▶ Set exercise: Which lines in the items below contain the string "each", with case counting? Pull out every such line in full.

▶ Supplied records:
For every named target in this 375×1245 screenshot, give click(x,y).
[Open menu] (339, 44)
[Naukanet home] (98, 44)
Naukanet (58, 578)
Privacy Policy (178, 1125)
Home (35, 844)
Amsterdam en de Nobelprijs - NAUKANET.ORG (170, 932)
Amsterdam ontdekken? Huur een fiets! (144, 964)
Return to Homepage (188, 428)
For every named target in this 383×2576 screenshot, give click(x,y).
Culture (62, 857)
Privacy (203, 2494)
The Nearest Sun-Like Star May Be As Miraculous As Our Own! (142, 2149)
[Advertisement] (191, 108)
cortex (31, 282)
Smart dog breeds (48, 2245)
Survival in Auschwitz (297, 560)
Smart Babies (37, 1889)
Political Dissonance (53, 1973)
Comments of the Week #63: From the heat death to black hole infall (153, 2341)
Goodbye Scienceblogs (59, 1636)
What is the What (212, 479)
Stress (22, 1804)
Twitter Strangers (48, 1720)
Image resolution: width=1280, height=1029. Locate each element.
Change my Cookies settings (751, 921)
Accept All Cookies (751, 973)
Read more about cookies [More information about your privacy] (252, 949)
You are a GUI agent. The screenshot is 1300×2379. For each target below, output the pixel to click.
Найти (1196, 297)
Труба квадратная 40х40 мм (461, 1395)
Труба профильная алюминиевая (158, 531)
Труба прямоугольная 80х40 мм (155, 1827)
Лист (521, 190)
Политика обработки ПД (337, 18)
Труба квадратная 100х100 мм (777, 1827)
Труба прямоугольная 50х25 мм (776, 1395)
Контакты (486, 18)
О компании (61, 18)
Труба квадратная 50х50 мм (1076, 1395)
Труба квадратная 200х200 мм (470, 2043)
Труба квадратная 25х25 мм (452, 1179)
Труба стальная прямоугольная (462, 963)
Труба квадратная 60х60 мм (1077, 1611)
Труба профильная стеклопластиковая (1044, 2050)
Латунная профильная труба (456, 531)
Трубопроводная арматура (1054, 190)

▶ Full solution:
Image resolution: width=1280, height=1029. Locate each element.
You are a GUI agent. The screenshot is 1300×2379. For each target below, output the pixel to click.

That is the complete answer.